The effects of commodities on the global economy result in an important integration with those at the lower end of social hierarchy; peanuts, cotton, and diamonds throughout the 17th to 19th-century time frame increased the prominence of slave and low-income work. Each of these commodities has been historically mined or cultivated by slaves. Separate from this historical context, low-income individuals were also heavily disenfranchised due to the rapid spread of these commodities globally, particularly the high demands for them in various European countries. Preceding peanuts and cotton, diamond demands increased rapidly up through the 17th century, and major diamond producers, such as India and South Africa, and later Brazil, used those with the lowest financial status to complete the backbreaking manual labour.
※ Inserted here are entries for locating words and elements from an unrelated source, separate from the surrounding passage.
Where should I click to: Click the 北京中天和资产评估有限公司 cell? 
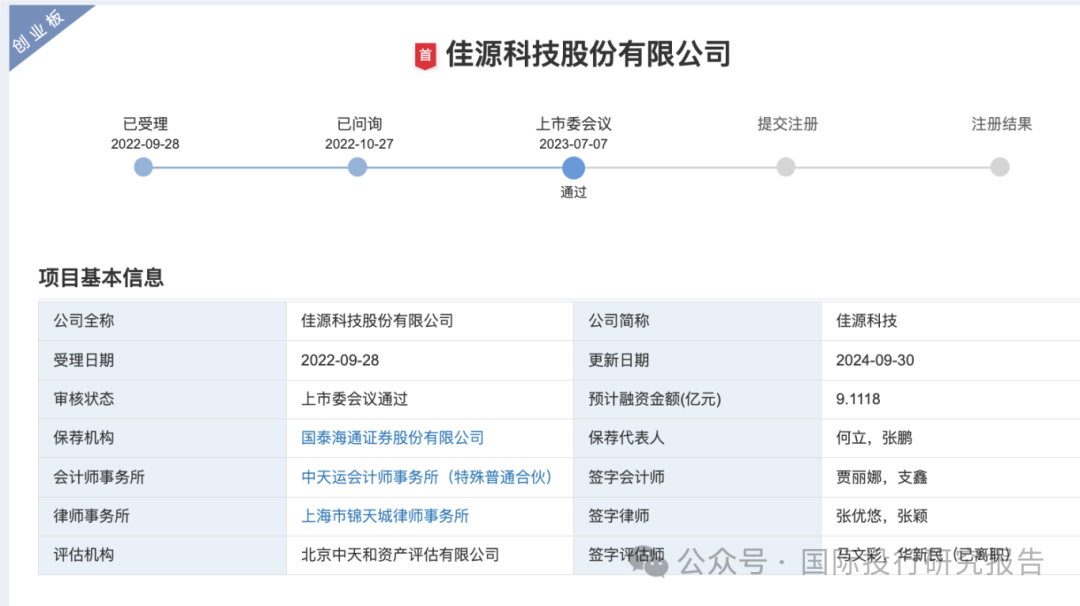(400, 555)
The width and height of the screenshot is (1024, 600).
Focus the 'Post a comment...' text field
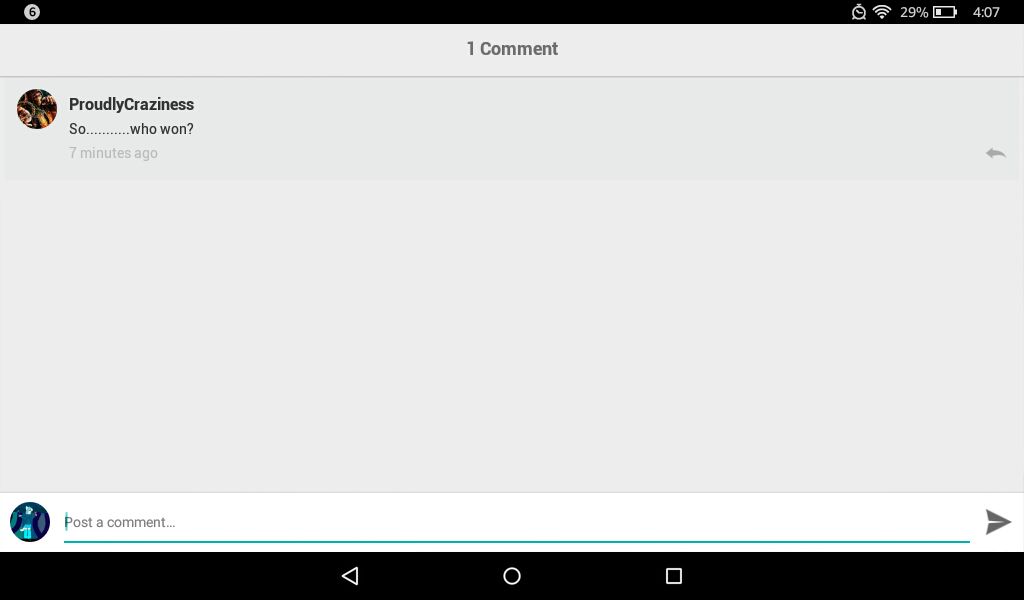pos(517,522)
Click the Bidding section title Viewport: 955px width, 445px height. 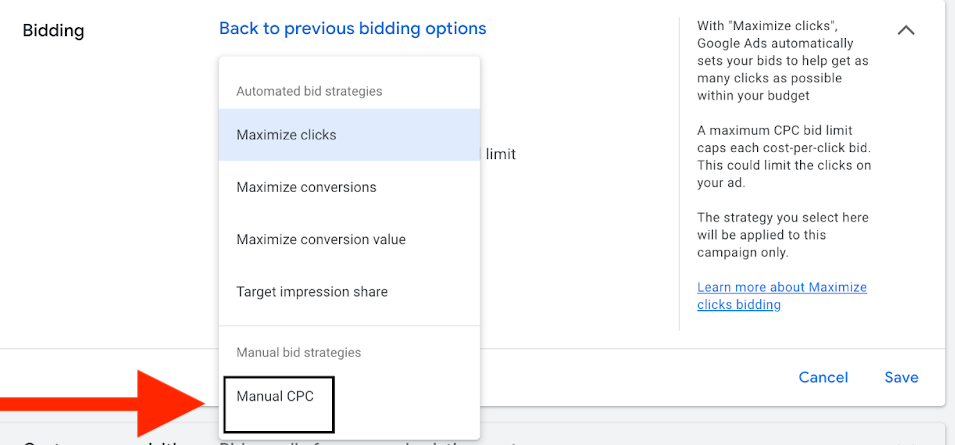(53, 30)
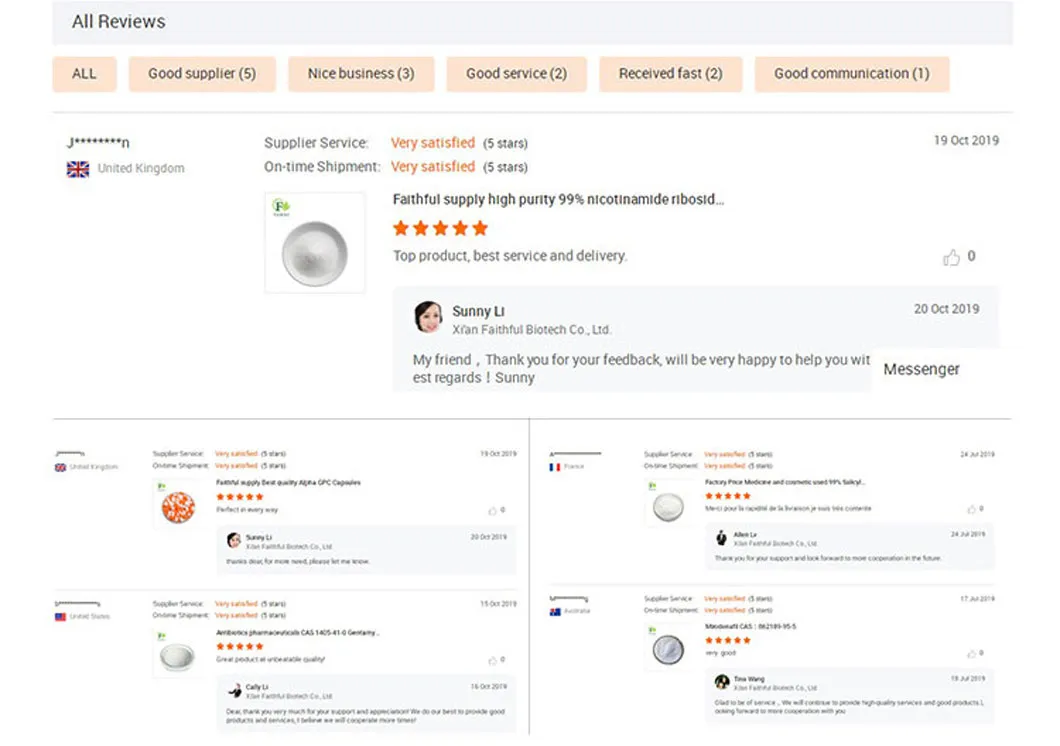The height and width of the screenshot is (746, 1060).
Task: Click Sunny Li's avatar in top reply
Action: pos(428,317)
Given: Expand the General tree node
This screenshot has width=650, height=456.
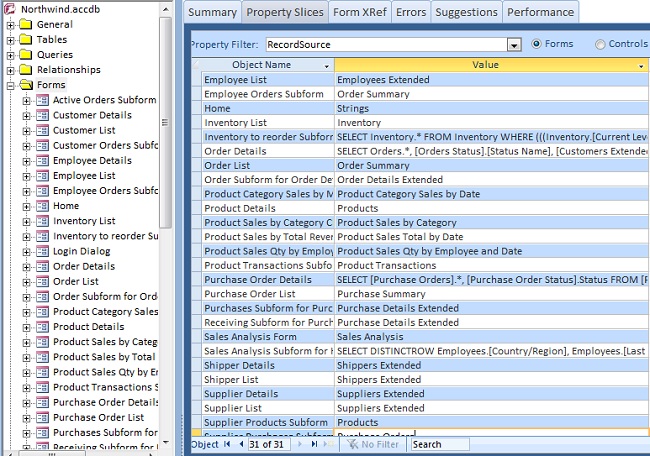Looking at the screenshot, I should point(11,25).
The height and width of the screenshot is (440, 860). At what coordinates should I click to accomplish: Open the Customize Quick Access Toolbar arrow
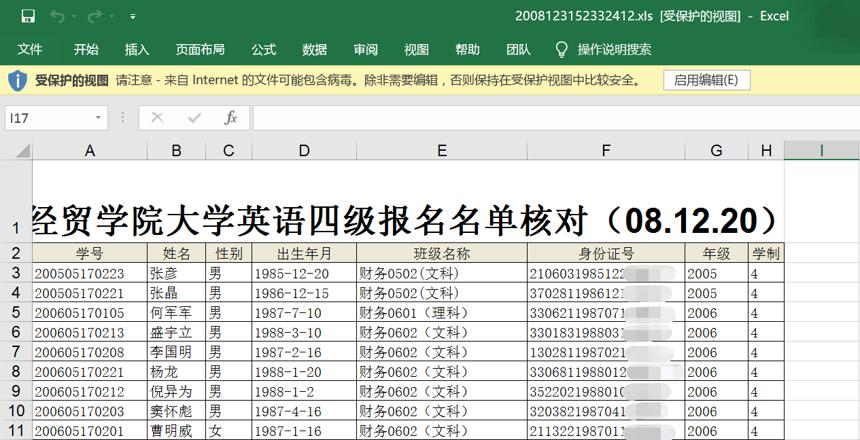tap(133, 17)
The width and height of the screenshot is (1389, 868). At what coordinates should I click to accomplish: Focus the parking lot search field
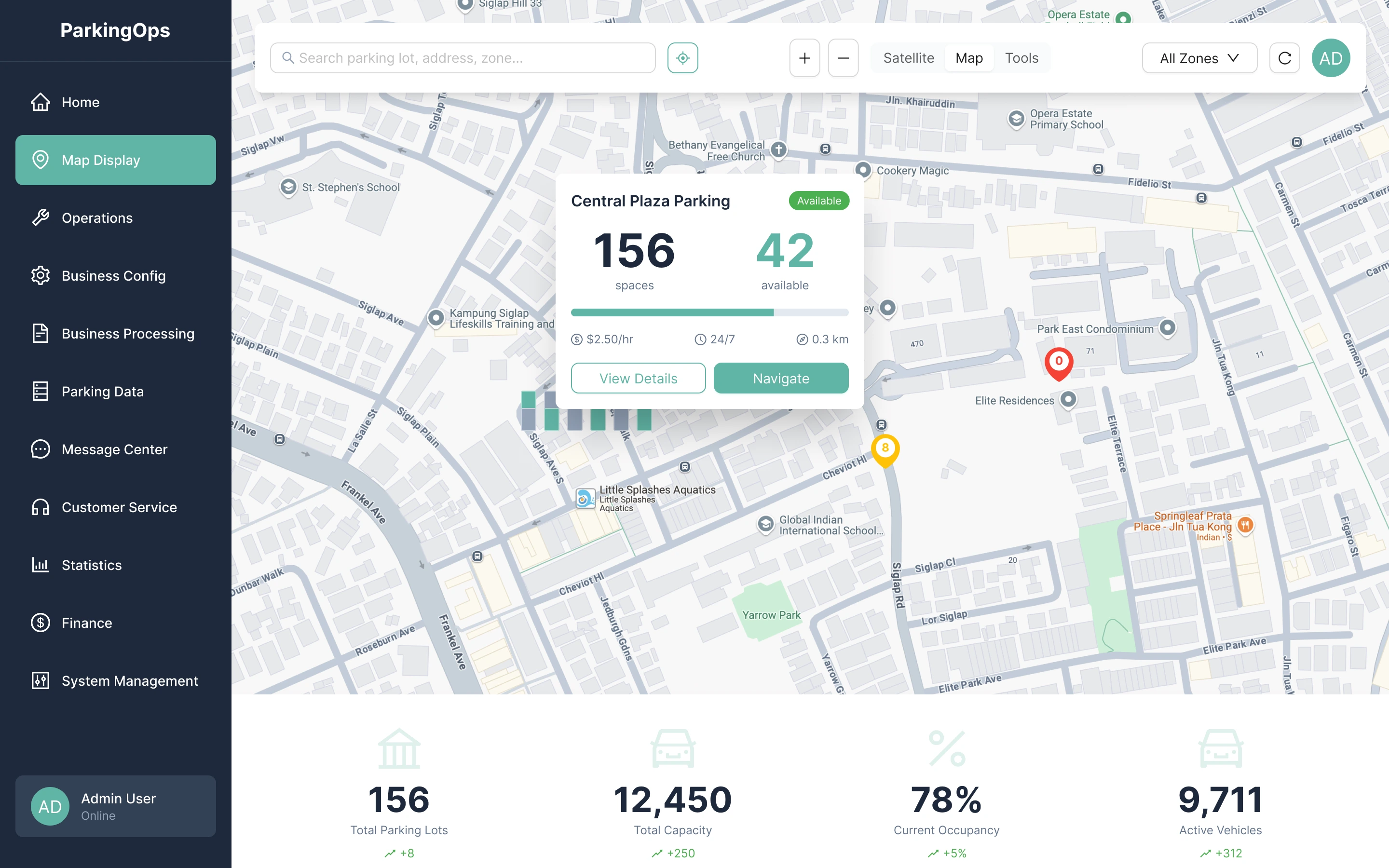coord(471,58)
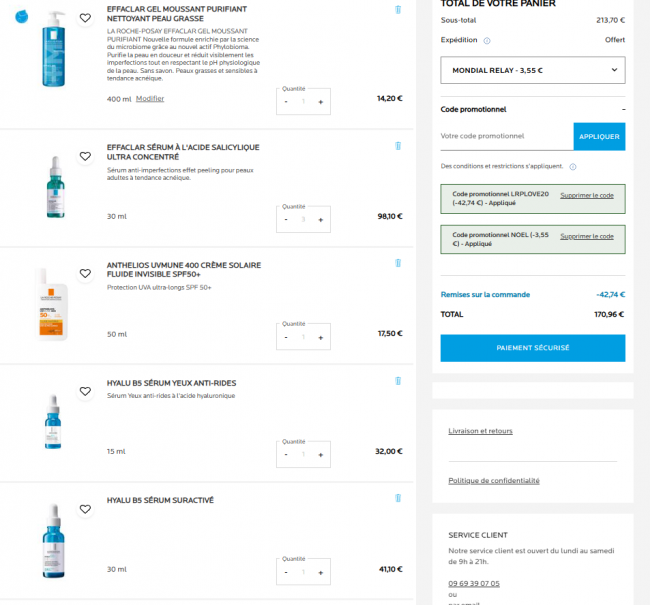Collapse the Code promotionnel section

622,109
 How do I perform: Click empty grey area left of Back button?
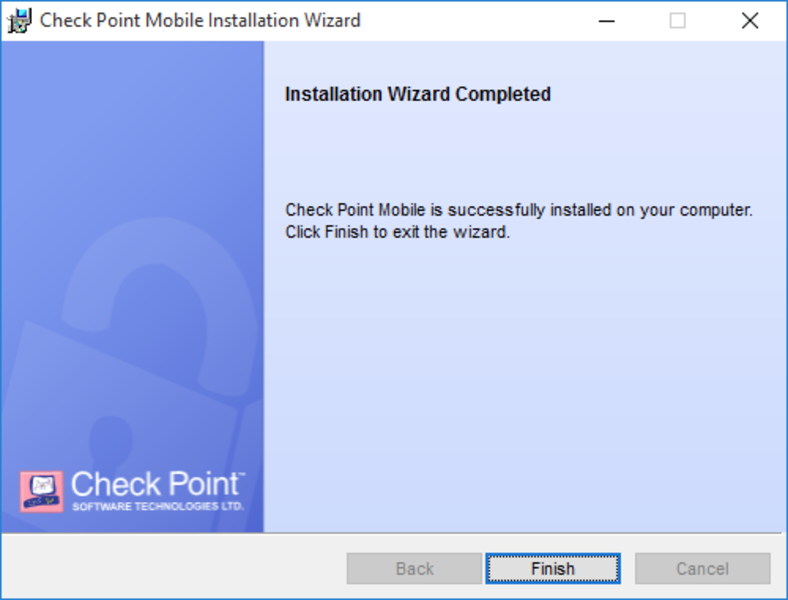click(x=173, y=568)
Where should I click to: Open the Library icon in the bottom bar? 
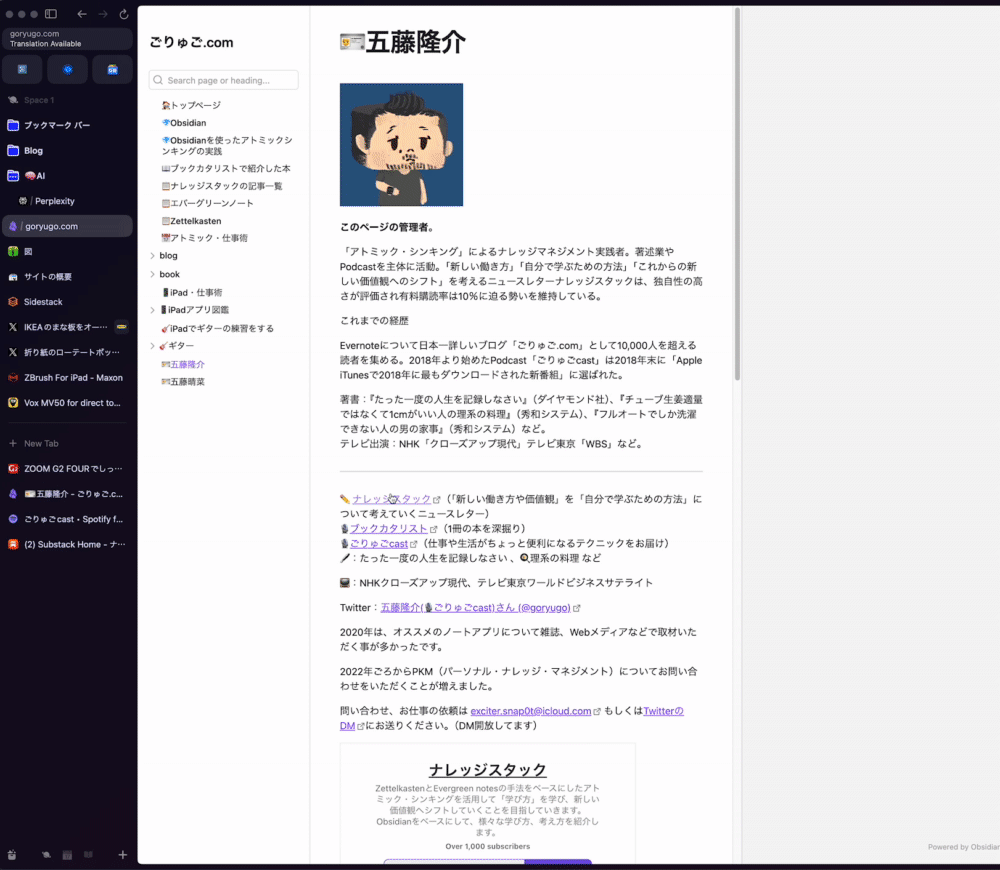88,855
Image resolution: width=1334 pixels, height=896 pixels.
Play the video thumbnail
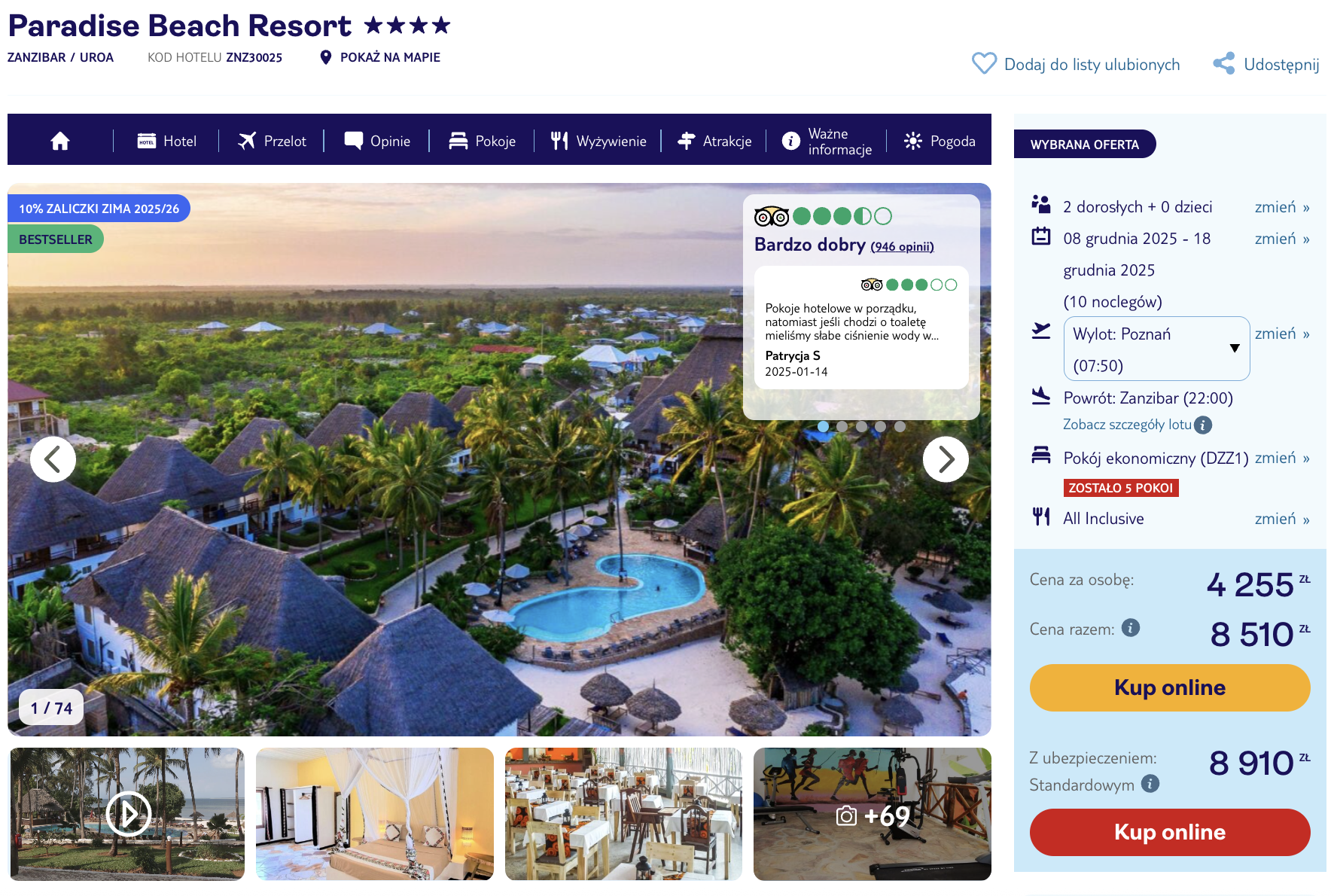point(128,813)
This led to an even larger economic divide, as well as contention and internal conflict surrounding the commodity as a whole, which subsequently resulted in the coining of the term blood diamonds, as thousands of individuals died as a result of mining for them. In totality, this was a negative impact on the diamond economy in major producers. Then, in the 18th and 19th centuries, cotton production to meet the demands for the industrial revolution offered low-wage or no pay hourly work for cotton picking, which was also perpetuated by settlers in Algeria. Practically synonymously, the peanut trade on a small island off of Senegal called Gorée Island was used by the French for African-slave run peanut farms, which were then converted to wealthy export hotspots after the slave trade declined in the 19th century. However, many freed slaves went back to Gorée island for employment on the peanut farms after French Abolition, which was a low-paying occupation. The effects of each of these commodities display a cycle of misutilisation by wealthy parties to create high profit and economical supply chains from lower-income individuals.
Overall, the effects of each of these commodities – and many profitable goods from the 17th to the 19th century – on the global economy demonstrates a very skewed overall impact that very heavily benefits the Western World, and wealthier areas in other continents, but a negative impact on what is considered “3rd world areas”. In trade, revenue, and the working class, the effects of peanuts, diamonds, and cotton in each of these sectors elucidate the inversely proportional trend between success in the Western world and economic degeneration in other continents. In contemporary society, the effects of this trend are still being realized, and are slowly being reversed as the shift to an inclusive economy occurs.